Sonhar não custa nada.
E o meu sonho é tão real.

EPITÁFIO

Tomava Rivotril esperando
que o outro dormisse.




(sem scanner aqui na serra,
acabei fotografando a morte)

Com sono, sou irascível. Minha lucidez é delicada. Não sei nem como sobrevivi à residência médica e seus plantões.
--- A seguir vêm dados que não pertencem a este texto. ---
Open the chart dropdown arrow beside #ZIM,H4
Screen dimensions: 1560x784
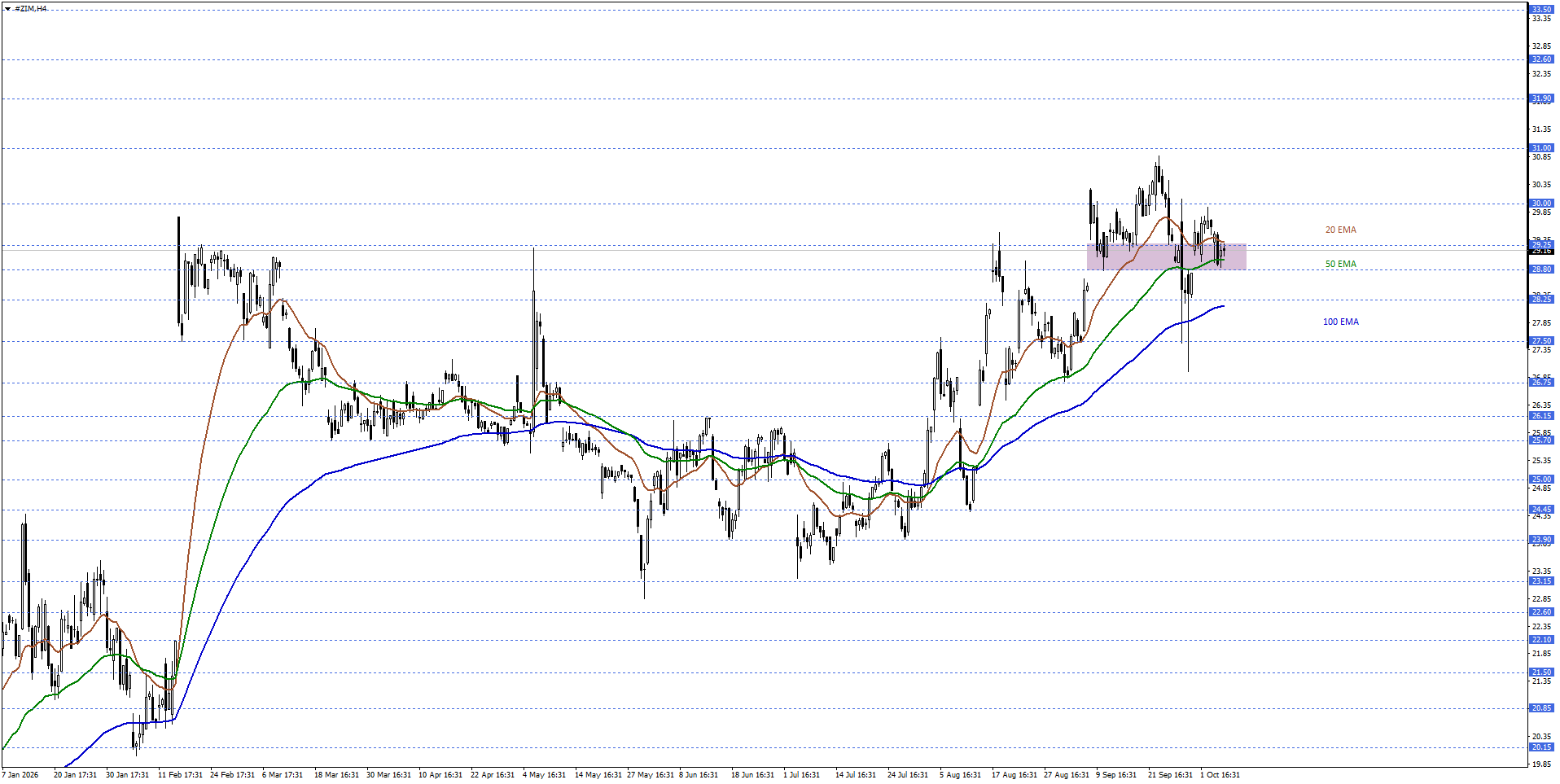7,9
É um mistério para mim de onde arranjei disposição para anos de noites maldormidas. Fico intratável, pior que qualquer criança. Aliás, gastei a flexibilidade na infância. Não sobrou nada.

Já faz muito que zelo pelo tempo com Morpheus, pela higiene mental de sonhar.

Sonolência, pra mim, pesa mais que a fome no quesito irritação.

Cultivei um berço de dois metros quadrados, meu quarto é quase só cama. Lençois perfumados, fronhas rechonchudas, edredons coloridos, luz amena e suave na cabeceira. Tudo para garantir o pouso do corpo com toda majestade.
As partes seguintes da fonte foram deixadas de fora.